More recently, there has been significant progress in the area of human rights and justice, through new legal instruments covering such issues as violence against women and the soon-to-be realized creation of a permanent International Criminal Court, ready and able to try the most serious crimes against humanity –- a task that is, alas, all too pressing in our own time.

As we in the North continue to enjoy the fruits of globalization, it may seem oddly anachronistic to be focusing on the prosecution of crimes that many had imagined would never again take place. And yet, no one –- especially here in Turin, the city of Primo Levi –- should be surprised by the persistence of evil in the world. In his last essay before his death, that great writer spoke plainly about it. ‘It happened,’ he wrote ‘therefore it can happen again. It can happen. And it can happen anywhere.’

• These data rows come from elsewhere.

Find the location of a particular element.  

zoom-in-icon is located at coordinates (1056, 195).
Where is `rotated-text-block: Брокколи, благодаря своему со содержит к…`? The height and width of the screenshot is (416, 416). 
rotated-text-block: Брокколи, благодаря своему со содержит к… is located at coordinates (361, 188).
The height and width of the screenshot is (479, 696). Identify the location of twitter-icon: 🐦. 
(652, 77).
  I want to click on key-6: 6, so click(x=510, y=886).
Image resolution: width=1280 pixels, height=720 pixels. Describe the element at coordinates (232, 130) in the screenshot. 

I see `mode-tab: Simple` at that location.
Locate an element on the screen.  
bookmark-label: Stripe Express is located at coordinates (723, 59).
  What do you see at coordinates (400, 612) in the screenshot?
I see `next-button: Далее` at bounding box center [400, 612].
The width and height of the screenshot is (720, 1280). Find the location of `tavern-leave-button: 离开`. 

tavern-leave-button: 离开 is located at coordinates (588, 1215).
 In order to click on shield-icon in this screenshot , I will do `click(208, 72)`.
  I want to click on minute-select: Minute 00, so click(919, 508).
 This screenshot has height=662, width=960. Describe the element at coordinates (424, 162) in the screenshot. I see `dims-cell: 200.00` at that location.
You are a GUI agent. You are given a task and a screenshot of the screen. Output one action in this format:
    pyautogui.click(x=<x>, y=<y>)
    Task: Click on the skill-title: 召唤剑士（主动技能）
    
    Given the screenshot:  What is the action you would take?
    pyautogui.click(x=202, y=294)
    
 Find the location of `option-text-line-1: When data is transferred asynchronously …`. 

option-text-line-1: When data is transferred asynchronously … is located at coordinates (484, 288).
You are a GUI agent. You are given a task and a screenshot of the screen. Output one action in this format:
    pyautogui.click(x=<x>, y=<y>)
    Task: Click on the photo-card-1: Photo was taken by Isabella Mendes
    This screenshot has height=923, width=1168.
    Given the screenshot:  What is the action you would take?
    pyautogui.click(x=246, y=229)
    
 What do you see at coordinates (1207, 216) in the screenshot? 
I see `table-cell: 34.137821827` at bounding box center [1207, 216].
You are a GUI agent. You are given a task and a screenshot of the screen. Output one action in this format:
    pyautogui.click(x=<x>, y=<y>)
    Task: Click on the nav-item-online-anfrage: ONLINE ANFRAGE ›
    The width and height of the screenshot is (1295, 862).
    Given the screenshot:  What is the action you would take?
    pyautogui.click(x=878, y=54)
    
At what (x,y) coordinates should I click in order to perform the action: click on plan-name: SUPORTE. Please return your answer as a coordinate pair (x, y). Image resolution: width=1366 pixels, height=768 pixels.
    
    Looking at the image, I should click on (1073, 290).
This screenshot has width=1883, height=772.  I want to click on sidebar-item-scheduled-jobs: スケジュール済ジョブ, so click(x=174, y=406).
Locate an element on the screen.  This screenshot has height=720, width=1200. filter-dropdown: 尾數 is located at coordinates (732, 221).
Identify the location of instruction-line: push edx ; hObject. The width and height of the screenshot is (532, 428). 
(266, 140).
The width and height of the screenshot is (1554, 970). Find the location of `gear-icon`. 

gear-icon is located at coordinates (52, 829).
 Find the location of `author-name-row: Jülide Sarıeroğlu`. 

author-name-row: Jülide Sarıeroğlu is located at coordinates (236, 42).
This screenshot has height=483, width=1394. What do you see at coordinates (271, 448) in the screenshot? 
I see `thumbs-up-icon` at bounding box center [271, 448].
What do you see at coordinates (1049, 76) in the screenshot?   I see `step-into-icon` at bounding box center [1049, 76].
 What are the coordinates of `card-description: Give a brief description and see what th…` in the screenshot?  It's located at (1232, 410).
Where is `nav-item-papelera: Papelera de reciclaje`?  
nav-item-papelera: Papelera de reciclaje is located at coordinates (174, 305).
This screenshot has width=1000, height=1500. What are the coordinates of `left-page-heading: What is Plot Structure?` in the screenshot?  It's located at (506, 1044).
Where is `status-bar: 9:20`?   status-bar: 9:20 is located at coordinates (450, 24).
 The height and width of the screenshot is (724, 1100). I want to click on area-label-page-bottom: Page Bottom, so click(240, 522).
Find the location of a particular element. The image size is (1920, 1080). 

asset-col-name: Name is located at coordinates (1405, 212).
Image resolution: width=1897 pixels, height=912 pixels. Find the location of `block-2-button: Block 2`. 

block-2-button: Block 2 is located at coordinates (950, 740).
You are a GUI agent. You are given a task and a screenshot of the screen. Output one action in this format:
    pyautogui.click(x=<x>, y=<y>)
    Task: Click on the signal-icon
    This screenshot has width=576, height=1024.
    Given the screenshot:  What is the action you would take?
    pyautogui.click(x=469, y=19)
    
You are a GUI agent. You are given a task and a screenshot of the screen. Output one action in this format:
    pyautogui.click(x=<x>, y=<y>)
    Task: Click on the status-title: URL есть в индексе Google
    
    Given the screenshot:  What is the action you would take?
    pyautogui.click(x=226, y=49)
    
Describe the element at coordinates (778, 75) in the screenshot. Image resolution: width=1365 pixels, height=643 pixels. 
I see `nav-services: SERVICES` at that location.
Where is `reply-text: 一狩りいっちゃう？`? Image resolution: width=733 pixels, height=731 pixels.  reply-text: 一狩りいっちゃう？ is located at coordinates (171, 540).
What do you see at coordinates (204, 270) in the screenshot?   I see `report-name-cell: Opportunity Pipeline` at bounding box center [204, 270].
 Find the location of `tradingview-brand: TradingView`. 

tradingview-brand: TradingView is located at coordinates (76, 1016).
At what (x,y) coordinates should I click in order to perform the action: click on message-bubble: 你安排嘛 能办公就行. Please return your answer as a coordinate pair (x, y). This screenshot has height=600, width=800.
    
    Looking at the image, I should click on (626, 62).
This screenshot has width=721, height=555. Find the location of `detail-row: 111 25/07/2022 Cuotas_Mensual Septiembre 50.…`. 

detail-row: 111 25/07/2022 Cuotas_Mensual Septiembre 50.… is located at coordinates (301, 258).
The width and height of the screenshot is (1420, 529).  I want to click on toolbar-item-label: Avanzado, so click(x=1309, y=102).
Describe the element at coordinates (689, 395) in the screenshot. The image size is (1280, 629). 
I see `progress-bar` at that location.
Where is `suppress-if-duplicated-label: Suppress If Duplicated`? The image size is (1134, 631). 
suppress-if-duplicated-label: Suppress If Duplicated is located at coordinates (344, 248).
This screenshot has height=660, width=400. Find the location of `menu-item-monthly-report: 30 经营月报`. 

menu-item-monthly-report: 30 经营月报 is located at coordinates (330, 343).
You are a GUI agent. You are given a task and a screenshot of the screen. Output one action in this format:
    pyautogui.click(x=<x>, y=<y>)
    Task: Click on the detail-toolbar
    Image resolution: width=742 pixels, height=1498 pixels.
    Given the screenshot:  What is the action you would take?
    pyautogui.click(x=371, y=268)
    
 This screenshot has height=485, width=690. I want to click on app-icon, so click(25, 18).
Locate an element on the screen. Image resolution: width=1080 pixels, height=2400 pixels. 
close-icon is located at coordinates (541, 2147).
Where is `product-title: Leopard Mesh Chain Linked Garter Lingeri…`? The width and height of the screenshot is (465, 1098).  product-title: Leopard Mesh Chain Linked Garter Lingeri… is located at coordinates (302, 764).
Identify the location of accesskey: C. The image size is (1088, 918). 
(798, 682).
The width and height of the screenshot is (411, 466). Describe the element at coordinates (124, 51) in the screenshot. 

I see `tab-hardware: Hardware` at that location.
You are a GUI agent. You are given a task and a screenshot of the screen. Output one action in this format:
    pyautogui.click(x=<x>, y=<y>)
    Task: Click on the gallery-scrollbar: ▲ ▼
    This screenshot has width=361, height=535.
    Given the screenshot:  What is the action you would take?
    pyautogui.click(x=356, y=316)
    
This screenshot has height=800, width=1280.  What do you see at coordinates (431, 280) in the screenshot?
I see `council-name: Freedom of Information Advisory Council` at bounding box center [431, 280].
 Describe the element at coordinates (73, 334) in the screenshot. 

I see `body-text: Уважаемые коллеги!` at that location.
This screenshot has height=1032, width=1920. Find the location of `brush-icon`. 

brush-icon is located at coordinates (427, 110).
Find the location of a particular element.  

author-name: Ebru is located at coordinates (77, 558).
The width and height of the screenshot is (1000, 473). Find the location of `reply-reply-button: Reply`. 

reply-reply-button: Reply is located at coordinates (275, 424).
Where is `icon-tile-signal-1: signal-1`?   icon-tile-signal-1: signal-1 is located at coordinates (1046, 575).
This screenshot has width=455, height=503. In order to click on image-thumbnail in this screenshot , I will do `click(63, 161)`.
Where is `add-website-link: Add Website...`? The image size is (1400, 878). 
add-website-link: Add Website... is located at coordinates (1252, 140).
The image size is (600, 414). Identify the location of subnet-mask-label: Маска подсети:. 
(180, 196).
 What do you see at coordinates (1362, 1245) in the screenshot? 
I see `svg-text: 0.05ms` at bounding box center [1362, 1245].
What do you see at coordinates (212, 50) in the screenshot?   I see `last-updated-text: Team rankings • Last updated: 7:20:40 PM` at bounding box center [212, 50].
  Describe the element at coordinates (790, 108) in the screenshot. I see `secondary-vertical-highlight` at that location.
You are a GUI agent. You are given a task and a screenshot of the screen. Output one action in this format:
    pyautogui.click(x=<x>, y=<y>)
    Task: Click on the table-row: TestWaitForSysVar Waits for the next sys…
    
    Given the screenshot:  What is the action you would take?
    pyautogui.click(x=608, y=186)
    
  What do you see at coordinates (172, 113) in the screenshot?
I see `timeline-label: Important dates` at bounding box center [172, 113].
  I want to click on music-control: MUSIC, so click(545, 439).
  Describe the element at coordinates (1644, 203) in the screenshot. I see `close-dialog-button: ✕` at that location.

As we now know, he was tragically prescient. The last decade of the twentieth century witnessed –- in Bosnia and Rwanda -– the recurrence of genocide, even as Western Europe and North America prospered in peace.

It can happen again, but it should not. We have the ability to prevent it, and we must do so. That we failed to do so in those two places is a source of eternal shame that throws doubt on the whole notion of an international community. If we are to talk of global values in future, we must be prepared to act on them.

I have quoted your fellow citizen. Let me now quote one of mine -– Romeo Dallaire, the Canadian general who led the peacekeeping force in Rwanda during the genocide -– and whose pleas for reinforcement went tragically unheard until it was too late.

In a letter to the Canadian Broadcasting Corporation last year, after what was apparently an attempted suicide, he wrote of the duty of the developed countries to move "beyond self-interest, strategic advantages, and isolationism, and raise their sights to the realm of the pre-eminence of humanism and freedom".

Those words came from deep in the soul of a man traumatized by a collective failure, which he himself had striven harder than anyone to prevent. They should inspire us all to reflect on the nature of global values, and the courage needed to defend them.

If globalization is to succeed, ladies and gentlemen, it must succeed for poor and rich alike. It must help prevent the worst that man can do, as it encourages the best that he aspires to. It must deliver rights no less than riches. It must provide social justice and equity no less than economic prosperity and enhanced communication. It must embrace global diversity even as it makes us raise our sights to see what unites all nations and peoples. It must be harnessed to the cause not of capital alone, but of development, peace and prosperity for the poorest of the world

This is, undoubtedly, a tall order. But it is one that must be met, if globalization is not to be recalled in years hence as simply an illusion of the power of trade over politics, and human riches over human rights.

The students of this great university are the globalization generation, and it will fall to them to make the globe a true community. I wish them the best of luck, and great success in whatever part they choose to play.